Sen. Bernie Sanders has been insisting that some superdelegates, who can change their minds at any time before the convention, will shift their loyalties. As Scott Shackford wrote here earlier today, "Sanders is technically accurate while, you know, probably going to be wrong." Still, Sanders campaign spokesman Michael Briggs issued a statement discounting the AP poll and calling it "unfortunate that the media, in a rush to judgment, are ignoring the Democratic National Committee's clear statement that it is wrong to count the votes of superdelegates before they actually vote at the convention this summer." (Fortunately, the media doesn't take its orders from the DNC.)

Next up: "we're in for a sustained period of mudslinging" between Clinton and Donald Trump, as Daily Beast blogger Eleanor Clift writes. Clift's piece strikes a triumphant note about Clinton, stating that "for women born in the middle of the last century"—like Clift—"this is the kind of unimagined achievement that makes you wonder if you stepped into the middle of a new Broadway play, perhaps 'Hamilton' spun in another way to make the Founding Fathers turn over in their graves." Barack Obama "shattered the tradition" of a white male president, Clift writes, and "now Clinton is poised to continue the change that Obama's presidency began."

Full-fledged celebration of this historic moment, however, seems mostly limited to those already firmly with team Clinton. On political-minded Twitter, Clinton's coronation is overshadowed by arguments over whether establishment Republicans have condemned certain Donald Trump statements harshly enough. Perhaps it's just that her victory in the Democratic primaries has seemed assured for so long already—"Hillary Clinton Just Got News That Makes Official What We Already Knew Was Going to Happen," read the headline at Rare. The BBC's Katty Kay suggested that "the lack of exuberance may come from the fact that this has all been going on for so long. We've really been reworking a version of the 'first viable female candidate for the presidency' story since 20 January 2007, the first time Hillary Clinton declared her candidacy for the White House. We're exhausted. We've run out of superlatives."

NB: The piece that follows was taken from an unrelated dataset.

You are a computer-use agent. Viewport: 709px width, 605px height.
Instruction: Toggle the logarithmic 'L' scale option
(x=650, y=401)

Time also tried to make a case for why nobody seemed to care much: "Clinton, a former Secretary of State, Senator and First Lady, has already been a trailblazer over four decades in public life," plus "women are no longer newcomers to presidential politics. Before the rise of Obama in 2007, Clinton was a likely Democratic nominee. Younger voters remember Sarah Palin's turn as a vice-presidential nominee in 2008, and their parents recall Geraldine Ferraro's turn in 1984; a woman leader just seems obvious to them. Others, such as Carol Moseley Braun in 2004, Michele Bachmann in 2012 and Carly Fiorina in 2016, have made unsuccessful attempts before, and the novelty simply is not there for Clinton."

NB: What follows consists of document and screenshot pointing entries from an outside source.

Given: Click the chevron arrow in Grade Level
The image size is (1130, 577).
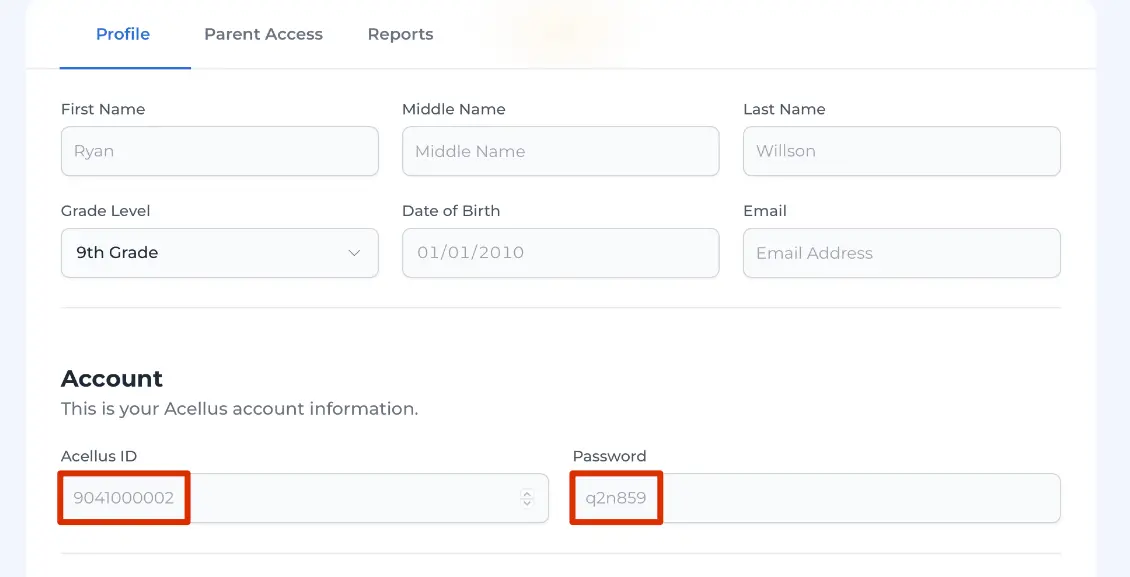Looking at the screenshot, I should pyautogui.click(x=354, y=253).
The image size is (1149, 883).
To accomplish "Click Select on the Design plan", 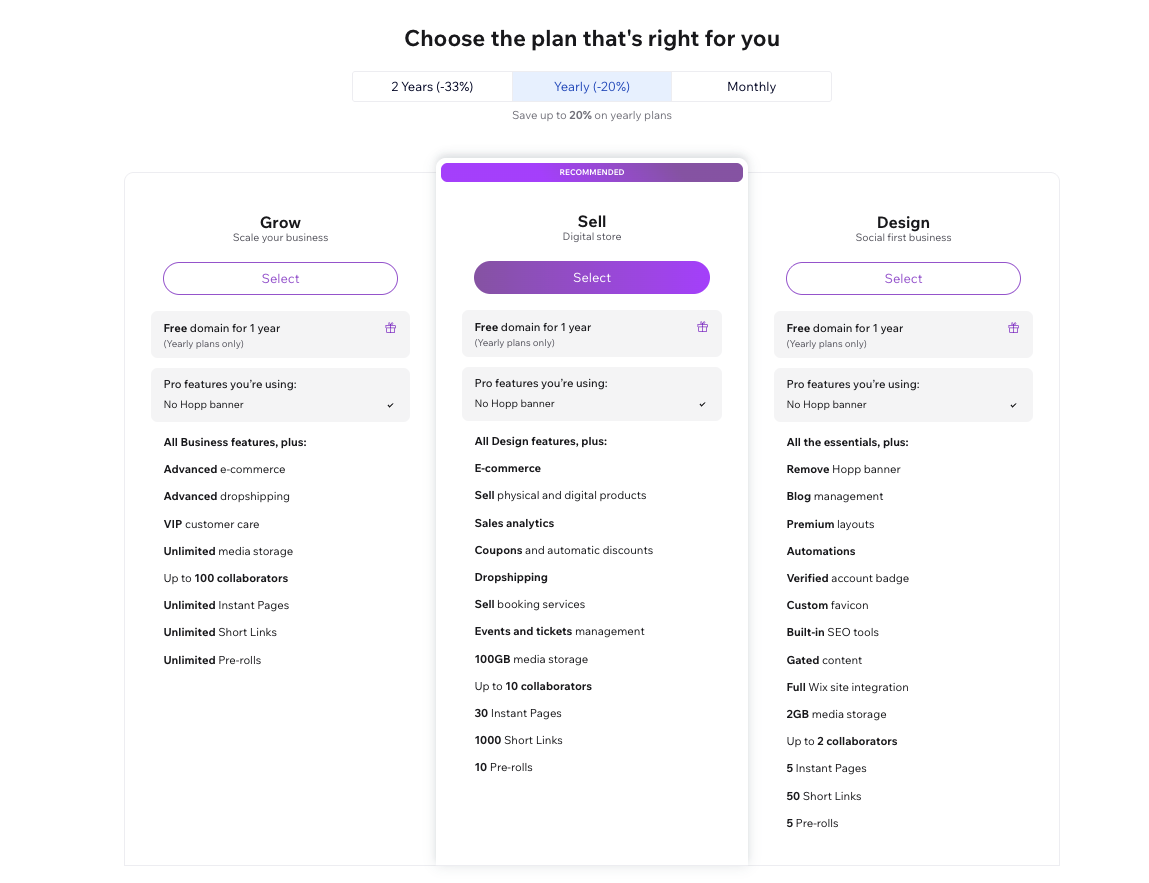I will coord(903,278).
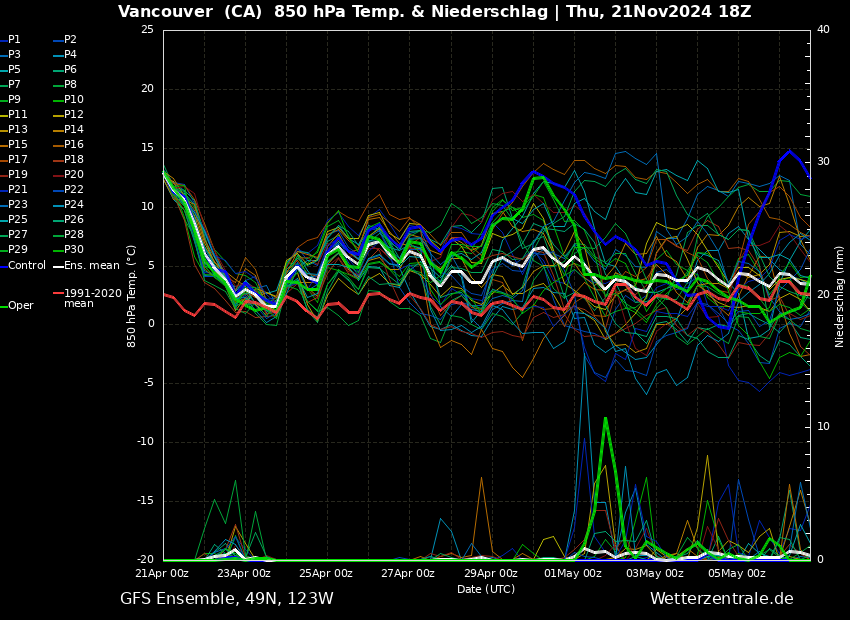
Task: Click the 21Apr 00z date tick label
Action: pos(162,574)
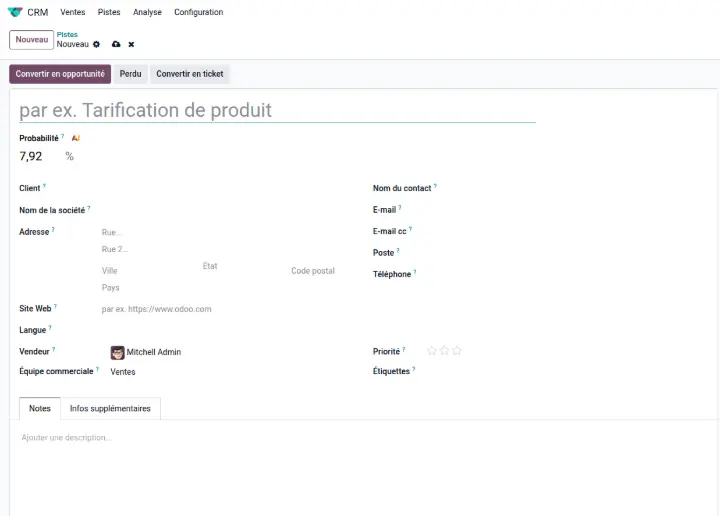Click Convertir en opportunité button
The width and height of the screenshot is (720, 516).
[60, 74]
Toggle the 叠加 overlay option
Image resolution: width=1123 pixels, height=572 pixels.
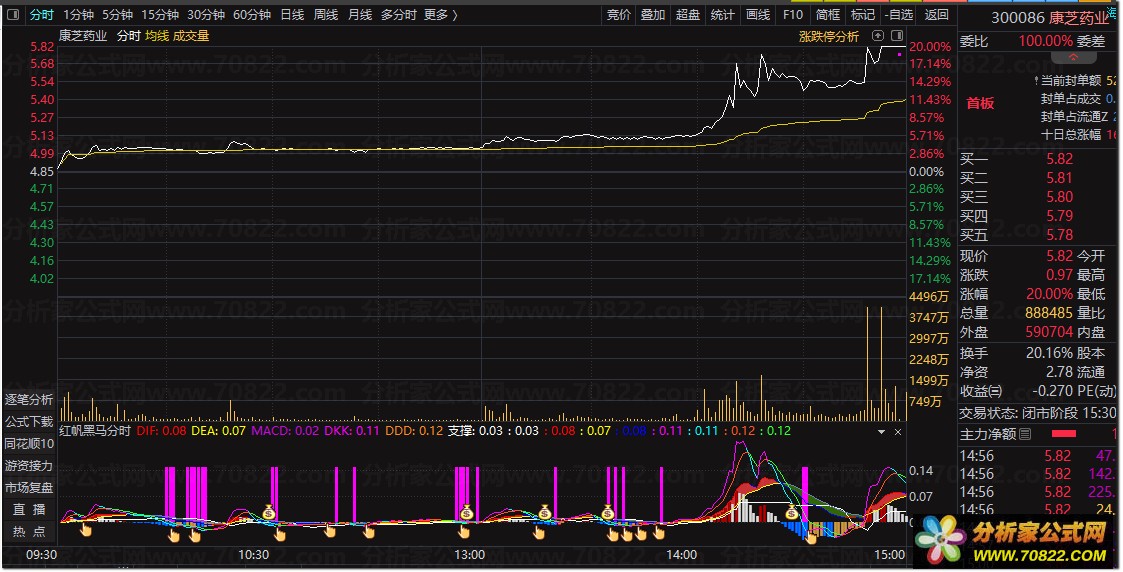point(653,15)
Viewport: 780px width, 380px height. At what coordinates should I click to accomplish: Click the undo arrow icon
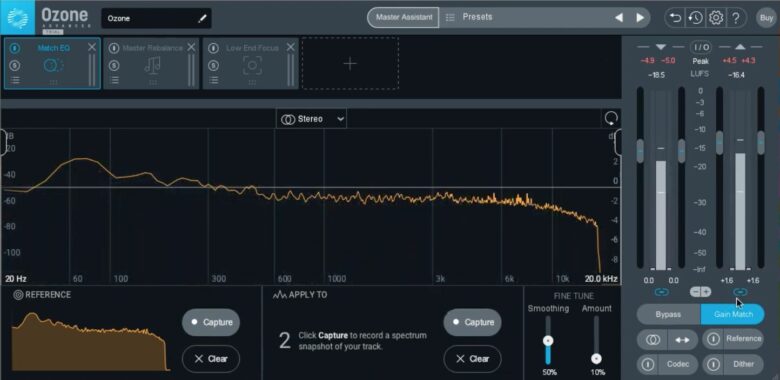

An alternative or complementary answer, of course, is that Clinton's barrier-breaking status simply isn't enough to overcome her unpopularity. Both Clinton and Trump have unfavorable ratings above 50 percent. Clinton may have a lot of love among supporters, but among those who dislike her she tends to inspire strong dislike. People aren't tepid about Hillary Clinton. And whether the vitriol is tied up in her policies, her persona, her sex, or all of the above, it's not the sort of thing people—especially young voters—are likely or willing to put aside, even temporarily, for the sake of celebrating symbolism.